Sex Ed for Seniors
Let us talk about your grandma and grandpa having sex shall we? In recent years there has been a lot more publicity showing that people over 60 are having sex. Not only that, apparently they are enjoying it very much. (If you are in the over 60 category and want a good—okay steamy—read, "Still Doing It" edited by Joani Blank. Most excellent!)
Although Seniors are still having fun and going hog wild, unfortunately they are not always following safe sex practices.
In the last five years, Health Canada has published a concerning trend amongst people over 50 years of age. Health Canada states this category is becoming more at risk to contract HIV or AIDS. In fact in 2002, one in five AIDS cases were people over 50; this being a dramatic jump from one in nine in 1994. Health Canada statistics also show this category having 11.5 percent of the reported cases of AIDS.
It seems to me sex-ed classes need to be taught not only in high schools, but also where seniors reside.
When AIDS came to the surface in 1982, the most at risk group at the time - a.k.a. homosexual men - at once changed their lifestyle habits. Today, due to strong campaigning and education by government and non-government agencies, the average Canadian under 50 understands the importance of safe sex to guard against AIDS (whether they are following this credo or not is a completely different column).
However the senior group was never a target group for any of these organizations to educate.
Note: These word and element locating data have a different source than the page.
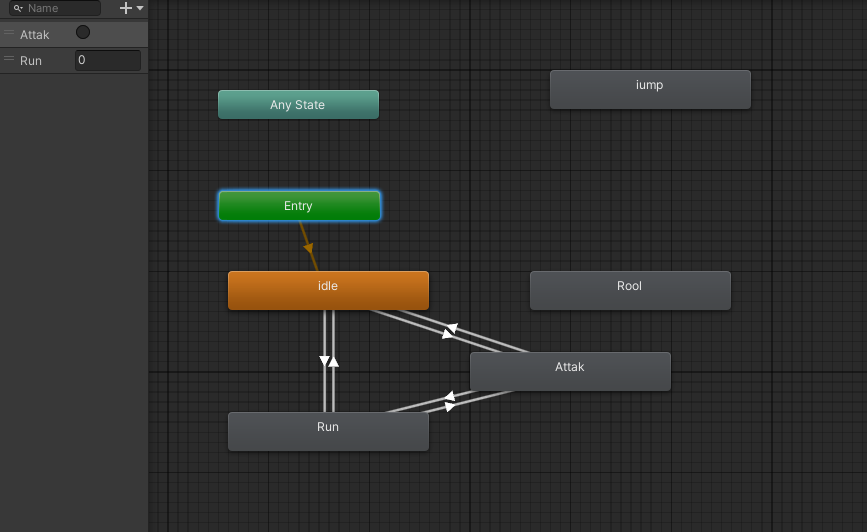Select the iump state node
The width and height of the screenshot is (867, 532).
pyautogui.click(x=650, y=89)
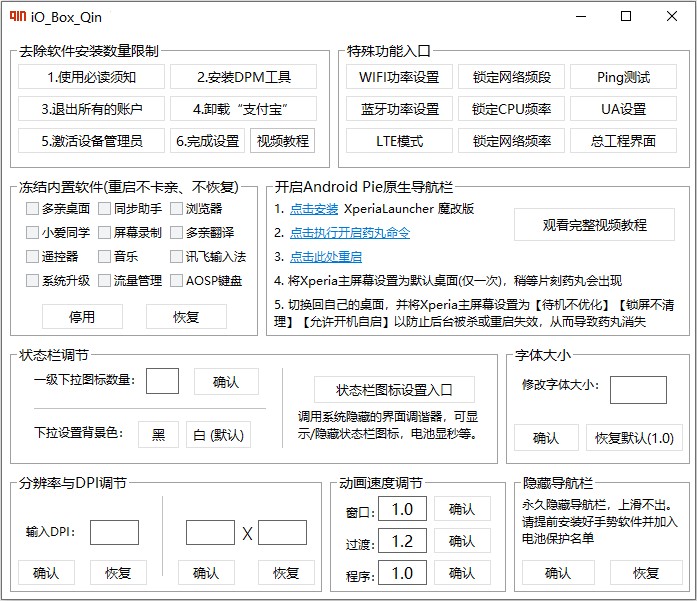Launch the Ping测试 function
697x601 pixels.
(x=623, y=77)
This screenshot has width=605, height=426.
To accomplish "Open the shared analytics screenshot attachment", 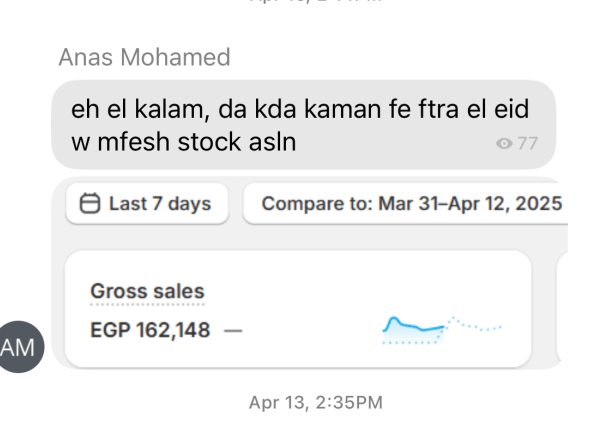I will [309, 273].
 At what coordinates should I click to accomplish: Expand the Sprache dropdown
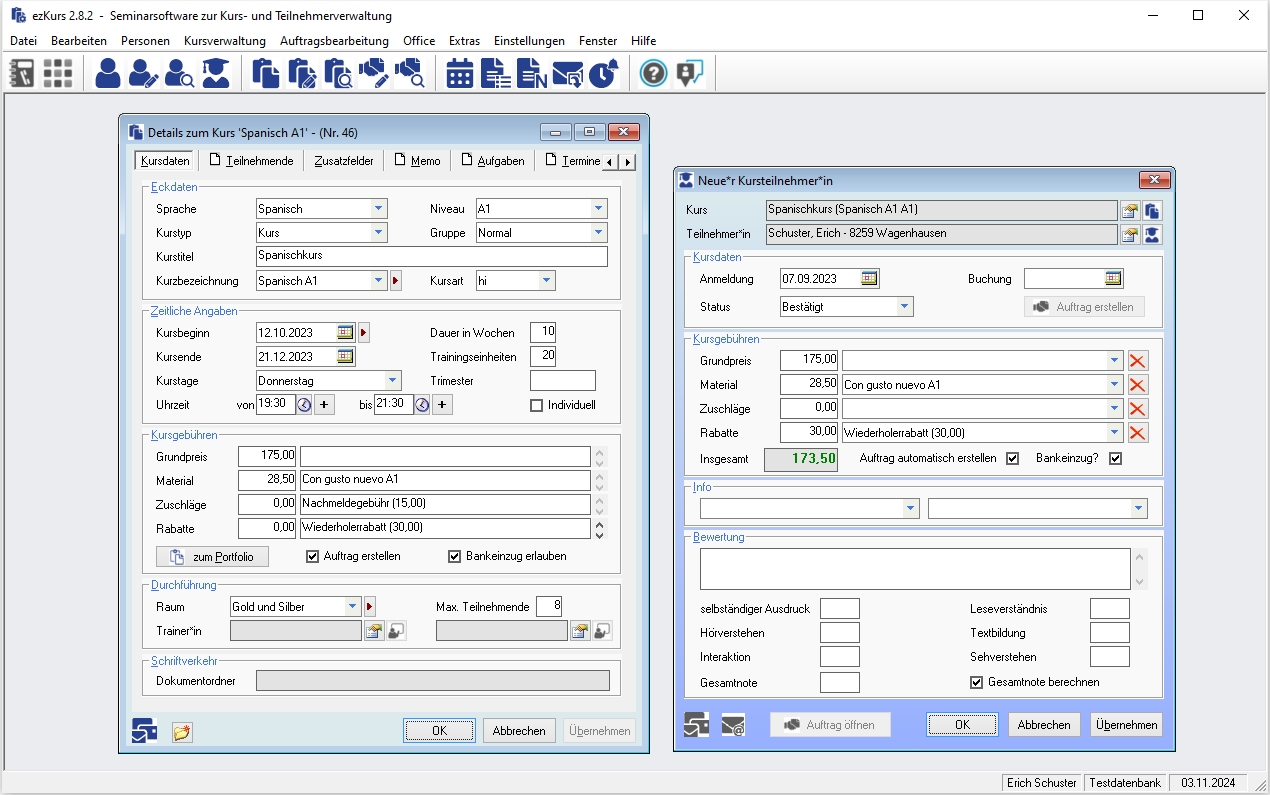(379, 209)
It was never assumed people who were getting on in years would go around having promiscuous sex. Guess we were all wrong.
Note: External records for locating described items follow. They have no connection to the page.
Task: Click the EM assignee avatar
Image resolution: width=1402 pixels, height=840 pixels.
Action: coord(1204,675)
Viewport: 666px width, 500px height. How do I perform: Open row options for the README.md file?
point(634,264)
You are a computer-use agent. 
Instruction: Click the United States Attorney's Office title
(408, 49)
Here are a few common sense answers to why this group is becoming more at risk.
Number one, as we already discussed: our society believes seniors are sexless. It feels good and safe for us to imagine grandma and grandpa sitting around in their rocking chairs, waiting for us to visit, maybe eating some ice cream. For us to imagine our grandparents having to sneak around a nursing home because the administration frowns on them having sex, is just too much for our little brains to take.
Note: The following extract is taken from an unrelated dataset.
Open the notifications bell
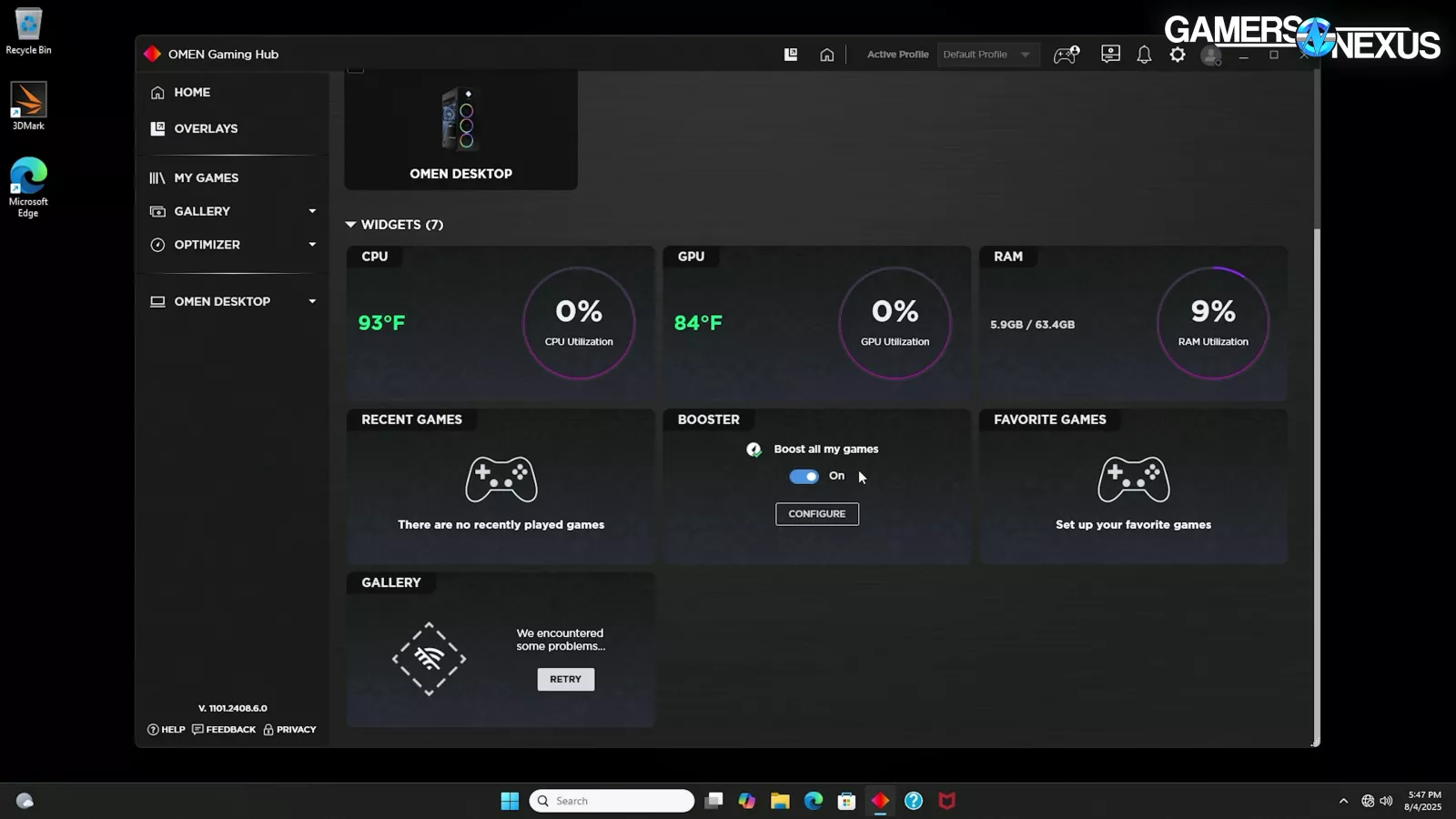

Number two: this group does not see themselves as an at-risk group. Why? Let us take a look at what sex was like in our grandparent's day. Sure, there was a bit of fooling around, but people did not switch partners and engage in casual sex the way people do today. Sure there were STDs, however the big percentage of cases were concentrated to isolated pockets of large groups of men - such as an army base. Catching an STD for the average person came as a shocking surprise. Hence their perception is what they had known as young adults: the average person is clean and STD free.
During their day the use of condoms was solely meant to ward off pregnancy. Therefore, seniors associate condom use with preventing pregnancy. Guess what? They are now past their childbearing years.
Number three: many (but certainly not all) doctors feel uncomfortable speaking to a senior about their sexual habits. Statistics show 75 percent of men aged 65 to 79 years old and 64 percent of women in the same age group say they are still sexually active.
I have spoken to a number of seniors who have asked their doctors about sexual issues and then watched as the doctor squirmed, gave a brief answer and moved on. What is most sad is a lot of seniors only feel comfortable discussing such delicate matters with their GP.
Number four: sometimes it is not easy to diagnose HIV or AIDS in the senior patient. A trend occurring is men are having sexual relations outside of their marriage, contracting HIV and giving it to their older wife. These wives have no idea and often do nothing until it is in the end stages of HIV. Since some of the symptoms of AIDS are similar to conditions related to aging, like dementia and pneumonia, doctors treating that senior may not know better to have them tested for the virus.
Number five: there is a delicate, cultural more for this generation that states the man is in charge. This generation is pre-1970s feminism and although these women are nobody's pushover, the prevailing belief is the man has the last say. If the female in the couple initiates condom usage and he says he does not want to, she will likely acquiesce to his wishes.
HIV and AIDS are still very real and spreading. If you are a devilishly sexy single over sixty engaging in some fun sexual activity, please educate yourself on safe sex practices. As they say, use it wisely or lose it.